Aim: Write out, word for word, everything in the records below from the line containing "Where should I click to: Open" down to the end of the records, including both of those ends. Leave the pictures out of your answer.

Recorded data:
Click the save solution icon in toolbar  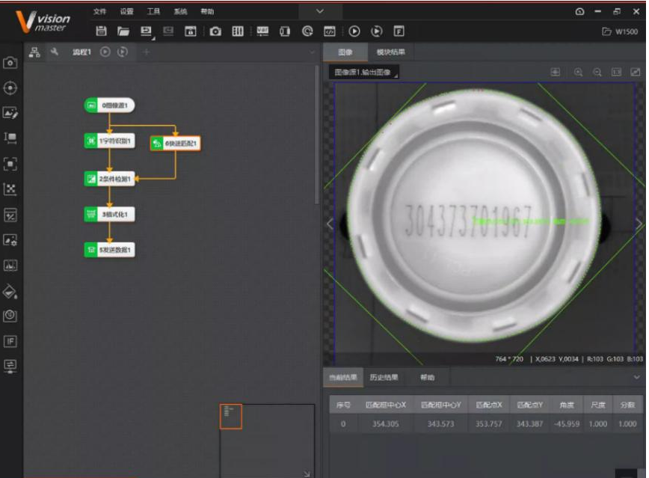[101, 31]
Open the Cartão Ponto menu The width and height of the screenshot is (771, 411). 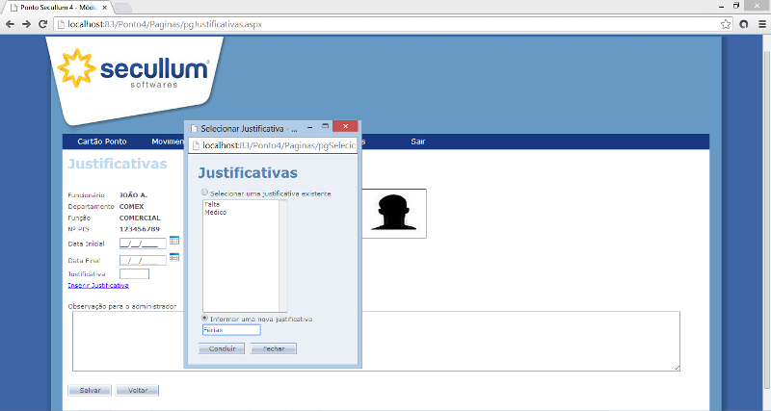pos(102,141)
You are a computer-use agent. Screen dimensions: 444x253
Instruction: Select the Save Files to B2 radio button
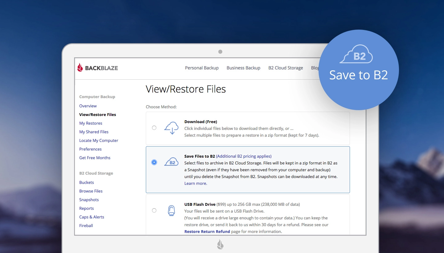tap(154, 162)
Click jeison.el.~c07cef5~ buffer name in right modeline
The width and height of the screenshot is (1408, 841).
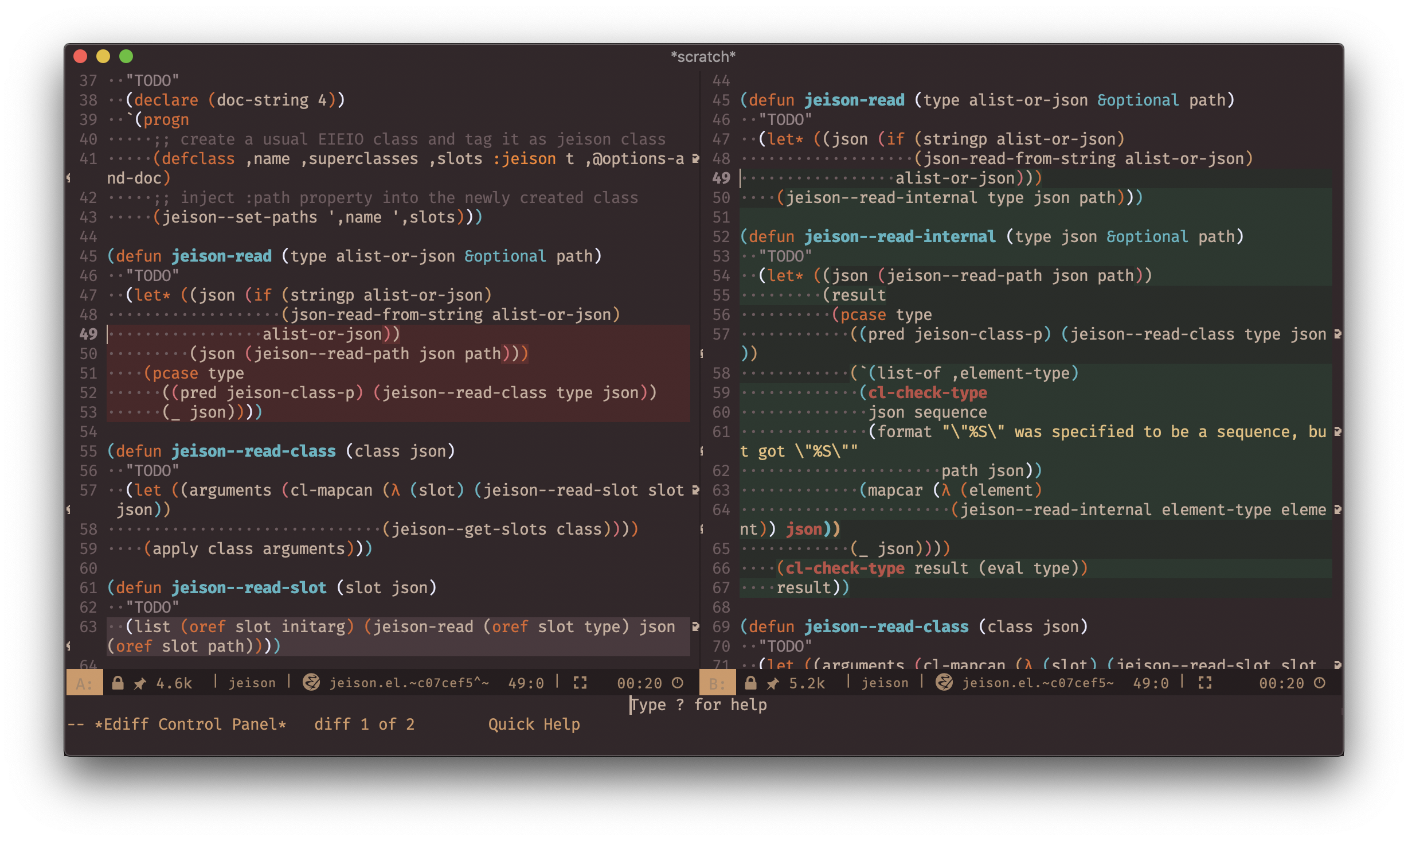pos(1038,683)
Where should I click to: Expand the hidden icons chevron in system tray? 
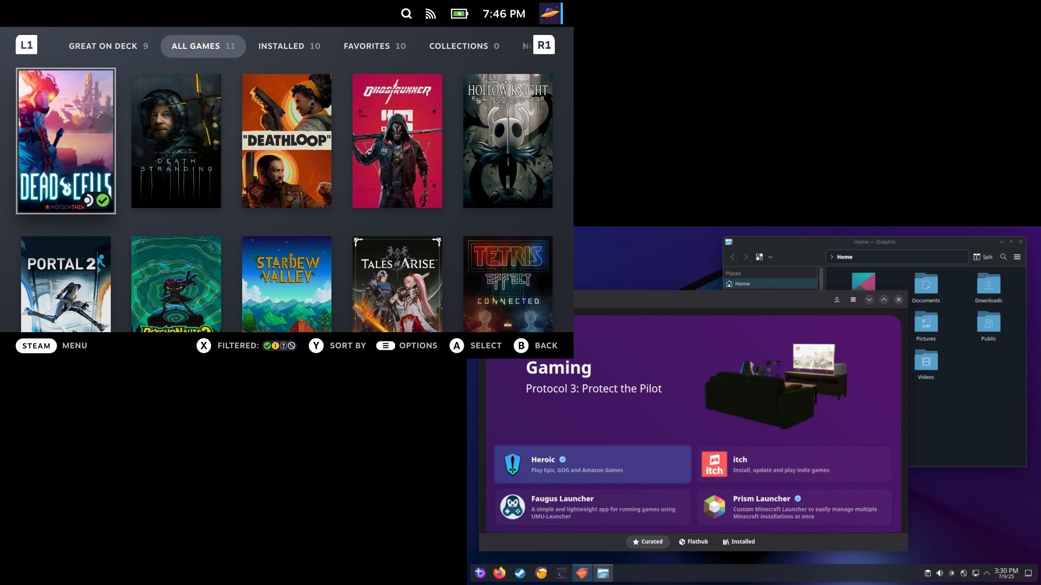pos(987,573)
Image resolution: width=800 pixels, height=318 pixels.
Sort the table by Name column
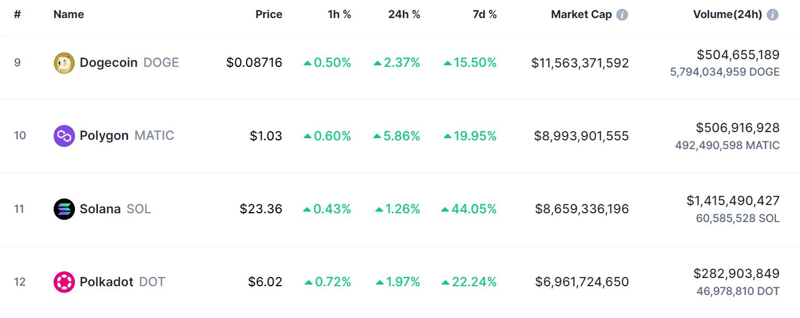(68, 15)
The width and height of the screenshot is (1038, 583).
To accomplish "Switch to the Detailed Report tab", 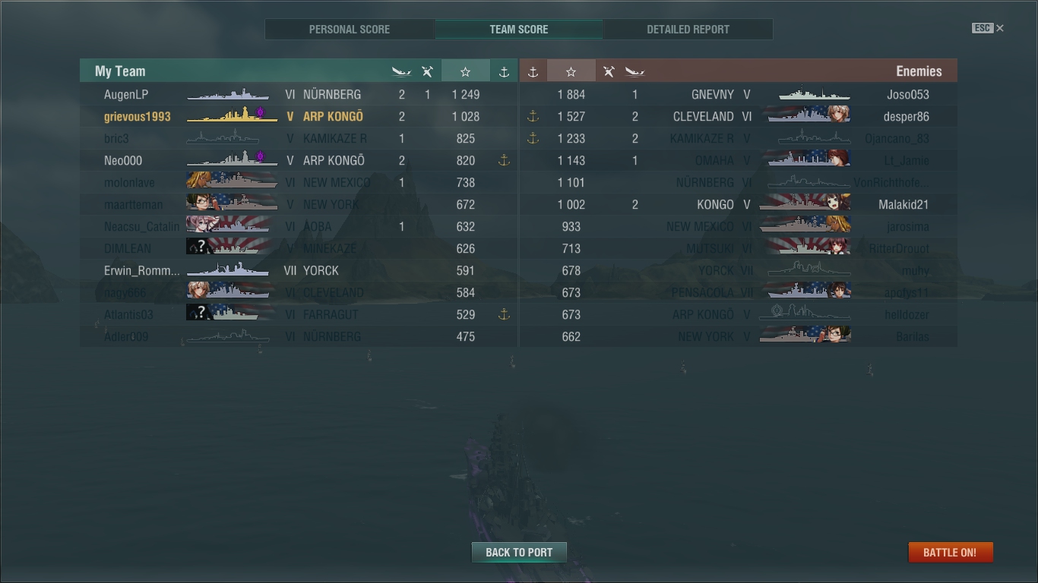I will (x=688, y=30).
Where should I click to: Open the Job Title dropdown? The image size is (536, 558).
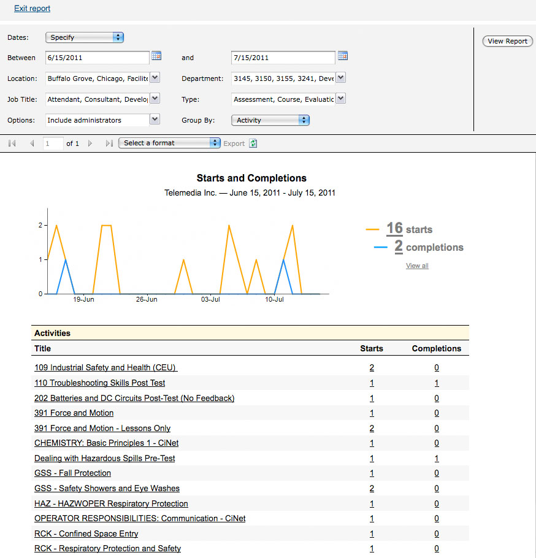[x=155, y=99]
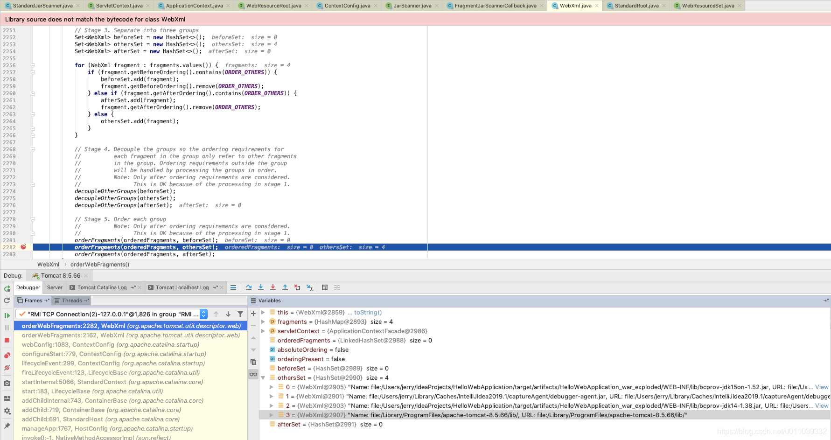
Task: Select the Step Over debugger icon
Action: click(249, 287)
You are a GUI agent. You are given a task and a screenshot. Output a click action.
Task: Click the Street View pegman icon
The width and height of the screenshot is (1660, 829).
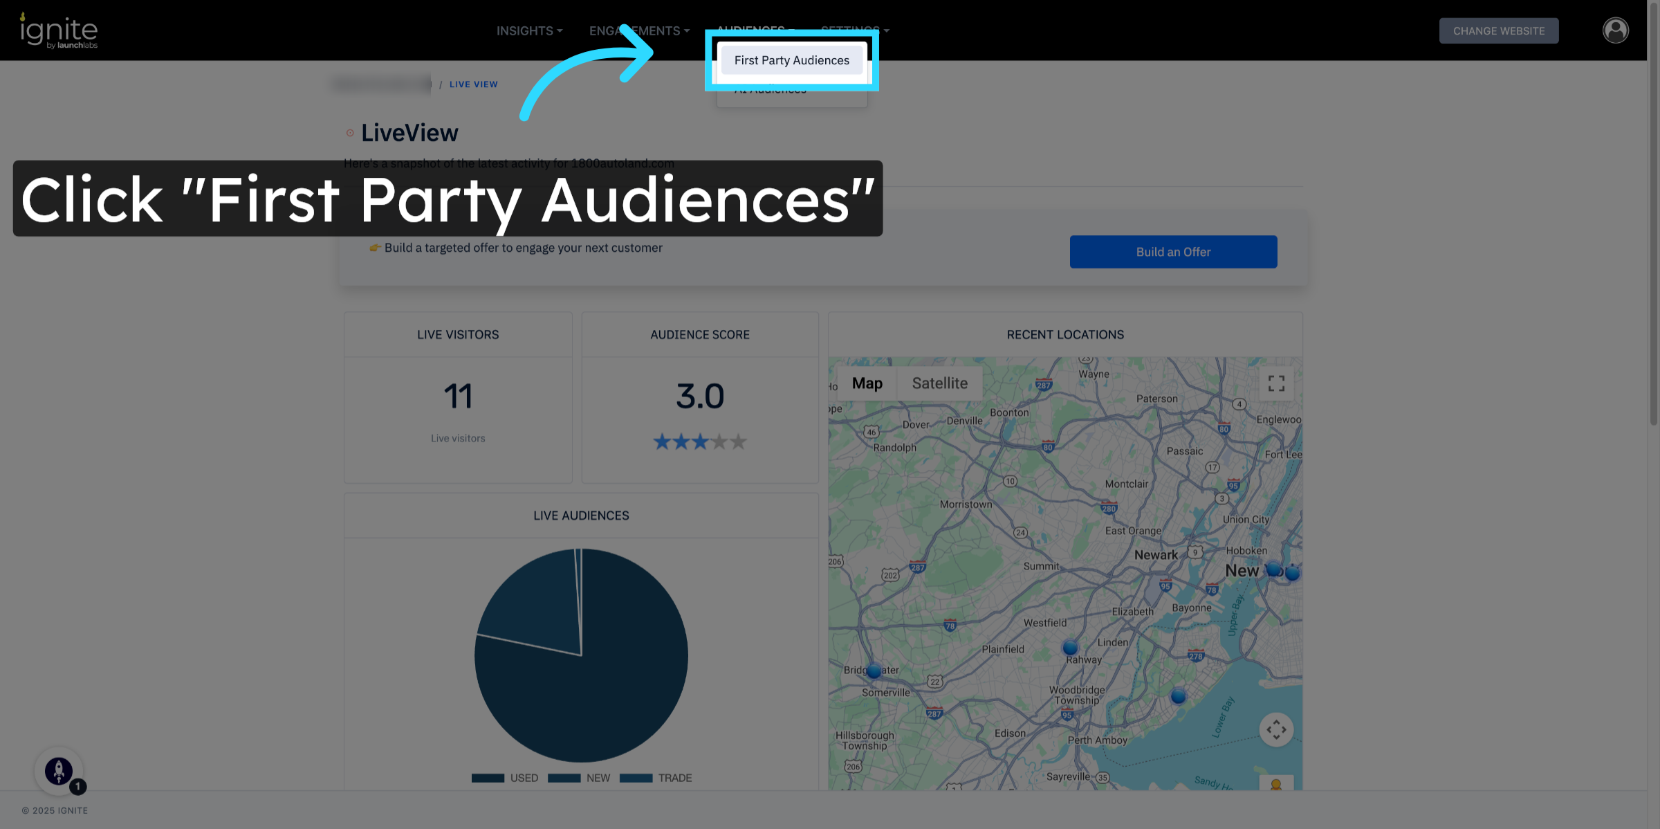(1276, 785)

Output of the exercise:
Where should I click to: Open the Job Title dropdown? The image size is (536, 558).
[x=155, y=99]
Task: Select the Step Over debugger icon
Action: click(249, 287)
You are a GUI agent. You are given a task and a screenshot. Output a click action.
Task: Click the Street View pegman icon
The width and height of the screenshot is (1660, 829).
(1276, 785)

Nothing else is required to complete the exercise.